I am not sure how or why I stumbled across this book but I am so glad I did. Brilliantly read by Eleanor Bron (surely the voice of the archetypical Edwardian lady) this is the story of a middle aged woman and the young man who falls deeply in love with her. Of course there are obstacles in the way, and naturally you will assume the relationship is doomed. But there is so much more to this book than this. This is about love in its many forms and how people are far more complicated than you initially assume. Although this book was written nearly a hundred years ago, our attitudes towards relationships between the young and old have hardly changed and this will stir you just as much as a more modern novel on this subject would.
Elizabeth von Arnim writes with charm, a deceptively delicate touch and a very sly wit that had me chuckling to myself at times.
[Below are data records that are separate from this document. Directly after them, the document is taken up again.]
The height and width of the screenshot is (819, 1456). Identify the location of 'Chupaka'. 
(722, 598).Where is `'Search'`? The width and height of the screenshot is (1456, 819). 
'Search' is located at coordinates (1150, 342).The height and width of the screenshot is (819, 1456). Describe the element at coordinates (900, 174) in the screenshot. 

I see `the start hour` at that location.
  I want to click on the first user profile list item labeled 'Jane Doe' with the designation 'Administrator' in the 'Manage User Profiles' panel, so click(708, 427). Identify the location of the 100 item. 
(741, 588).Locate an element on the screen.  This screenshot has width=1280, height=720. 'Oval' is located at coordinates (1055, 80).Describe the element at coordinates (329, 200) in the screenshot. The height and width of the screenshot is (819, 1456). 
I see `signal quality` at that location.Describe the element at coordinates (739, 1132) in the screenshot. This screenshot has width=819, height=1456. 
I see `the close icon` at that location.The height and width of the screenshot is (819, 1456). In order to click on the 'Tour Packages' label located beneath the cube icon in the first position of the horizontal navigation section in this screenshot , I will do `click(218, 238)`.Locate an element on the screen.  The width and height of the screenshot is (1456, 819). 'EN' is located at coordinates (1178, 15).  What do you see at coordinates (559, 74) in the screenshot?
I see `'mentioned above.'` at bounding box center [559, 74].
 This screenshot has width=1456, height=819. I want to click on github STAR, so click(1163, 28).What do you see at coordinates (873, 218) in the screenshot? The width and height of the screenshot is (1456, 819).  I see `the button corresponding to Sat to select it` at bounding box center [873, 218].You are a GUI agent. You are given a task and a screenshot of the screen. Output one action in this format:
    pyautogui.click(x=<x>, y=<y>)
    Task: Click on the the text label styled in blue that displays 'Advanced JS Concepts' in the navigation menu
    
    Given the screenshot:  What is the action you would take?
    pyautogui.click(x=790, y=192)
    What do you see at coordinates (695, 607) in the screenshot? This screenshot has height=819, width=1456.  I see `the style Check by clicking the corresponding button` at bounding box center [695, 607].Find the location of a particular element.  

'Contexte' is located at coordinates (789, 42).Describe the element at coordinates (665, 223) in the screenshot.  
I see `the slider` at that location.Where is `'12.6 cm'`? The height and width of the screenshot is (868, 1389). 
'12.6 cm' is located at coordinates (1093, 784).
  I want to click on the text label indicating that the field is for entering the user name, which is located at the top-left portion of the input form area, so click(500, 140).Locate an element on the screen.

This book also has one of the most powerful and moving endings I have ever read. You will be impressed.
Loved this book and one I would enjoy reading again. It was well written and a very clever but in a way sad story.
"Hated it... Loved it"
After an hour I wanted to put it down, I had no idea how, it attained a 5 star rating from a reviewer I had happened upon. On it’s opening it reads as I would imagine a bad Mills and Boon but without the sex. The main female character is always giggling and happy and the man appears to be slightly less than a man, more a boy, let’s not call it LOVE, maybe it should be more appropriately called CRUSH, or FOLLY. Why did I not like the beginning, had it been the accent and intonation of the narrator? No the reader’s voice only matched the lack of emotional depth in the text, the one hundred year old text does seem dated, while I don’t doubt that people did used to speak in that frightfully correct way, I do not believe that people thought frightfully correctly, this rankled me as the characters were not real and rounded. All this said I had paid for the novel so I was going to listen to it. However after a few hours something happens and that’s that an engaging story starts to emerge, the characters begin to flesh out, unexpected turns of events come about and some of the fluff disappears. The female lead becomes a real woman with real emotions, the male character finally does something other than just fawn. Finally the societal pressures that are talked about all throughout the book become real and have real life consequences for the characters and I found my self intrigued and a firm fan of the novel from at least half way through to the ending. I found my viewpoint flipped around from one ‘side’ to another and then to the point that I didn’t know what I thought but finally like the characters in the novel I realised that life and love is complicated. A worthwhile read, it’s a story called Love but it doesn’t read like a love story, I hope you enjoy it if you decide to give it a go.